(I offered to call with Peter because I’m having trouble understanding his positions over text-based discussion. edit: looks like we will call)
I will briefly say re:
Assumptions that highly constrain the model should be first and foremost rather than absent from publicly facing write-ups and only in appendices. Perturbation tests should be publicly shown as should variances in assumptions. It is true that I don’t think this represents high-quality quantitative work, but that doesn’t mean I don’t think any of it is relevant, even if I think the presentation does not demonstrate a good sense of responsibility. The hype and advertising-ness of the presentation is consistent, and while I have been trying to avoid particular comment thereon, it is a constant weight hanging over the discussion. Publication of a model and breathless speculation are not the same, and I really do not want to litigate the speculative aspects but they are the main thing everyone is talking about including in the New York Times.
I agree in an ideal world the timelines model would be more rigorous with better structure, more ablation studies, more justifications, etc. However this would have taken a lot longer and my guess is that we would have ended up with similar forecasts in terms of their qualitative conclusions about how plausible AGI in/by 2027 is (though of course, I’m not certain). We didn’t want to let perfect be the enemy of the good/useful (i.e. good/useful in our opinion; seems like the crux may be you disagree that it’s useful).
Apologies if any part of the media stuff seemed like it overclaimed regarding our work.
“we would have ended up with similar forecasts in terms of their qualitative conclusions about how plausible AGI in/by 2027 is” if this is with regard to perturbation studies of the two super-exponential terms, I believe based on the work I’ve shared in part here it is false, but happy to agree to disagree on the rest :)
I’m curious to hear what conclusions you think we would have came to & should come to. I’m skeptical that they would have been qualitatively different. Perhaps you are going to argue that we shouldn’t put much credence in the superexponential model? What should we put it in instead? Got a better superexponential model for us? Or are you going to say we should stick to exponential?
Thanks for engaging, I’m afraid I can’t join the call due to a schedule conflict but I look forward to hearing about it from Eli!
Ah, I was trying to avoid implying a lack of integrity in the forecasting effort, and as a result ended up implying knowing other things about your mental state.

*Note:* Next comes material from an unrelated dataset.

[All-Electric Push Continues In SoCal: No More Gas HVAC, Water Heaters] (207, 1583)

To restate: I do not think a forecaster not previously committed to achieving a result with a median around that point would have, after doing a perturbation analysis that would display how dominant the two superexponential terms are in predetermining that specific outcome, presented those conclusions without hammering the point that those two superexponential terms are completely determining the topline result and that no other parameters make a meaningful contribution, whether forecasts of compute availability, current capabilities, capabilities required for SC, or otherwise.
Sorry if my previous comment implied something else!
(I offered to call with Peter because I’m having trouble understanding his positions over text-based discussion. edit: looks like we will call)
I will briefly say re:
I agree in an ideal world the timelines model would be more rigorous with better structure, more ablation studies, more justifications, etc. However this would have taken a lot longer and my guess is that we would have ended up with similar forecasts in terms of their qualitative conclusions about how plausible AGI in/by 2027 is (though of course, I’m not certain). We didn’t want to let perfect be the enemy of the good/useful (i.e. good/useful in our opinion; seems like the crux may be you disagree that it’s useful).
Apologies if any part of the media stuff seemed like it overclaimed regarding our work.
Looking forward to getting clarity!
“we would have ended up with similar forecasts in terms of their qualitative conclusions about how plausible AGI in/by 2027 is” if this is with regard to perturbation studies of the two super-exponential terms, I believe based on the work I’ve shared in part here it is false, but happy to agree to disagree on the rest :)
I’m curious to hear what conclusions you think we would have came to & should come to. I’m skeptical that they would have been qualitatively different. Perhaps you are going to argue that we shouldn’t put much credence in the superexponential model? What should we put it in instead? Got a better superexponential model for us? Or are you going to say we should stick to exponential?
Thanks for engaging, I’m afraid I can’t join the call due to a schedule conflict but I look forward to hearing about it from Eli!
Ah, I was trying to avoid implying a lack of integrity in the forecasting effort, and as a result ended up implying knowing other things about your mental state.
To restate: I do not think a forecaster not previously committed to achieving a result with a median around that point would have, after doing a perturbation analysis that would display how dominant the two superexponential terms are in predetermining that specific outcome, presented those conclusions without hammering the point that those two superexponential terms are completely determining the topline result and that no other parameters make a meaningful contribution, whether forecasts of compute availability, current capabilities, capabilities required for SC, or otherwise.
Sorry if my previous comment implied something else!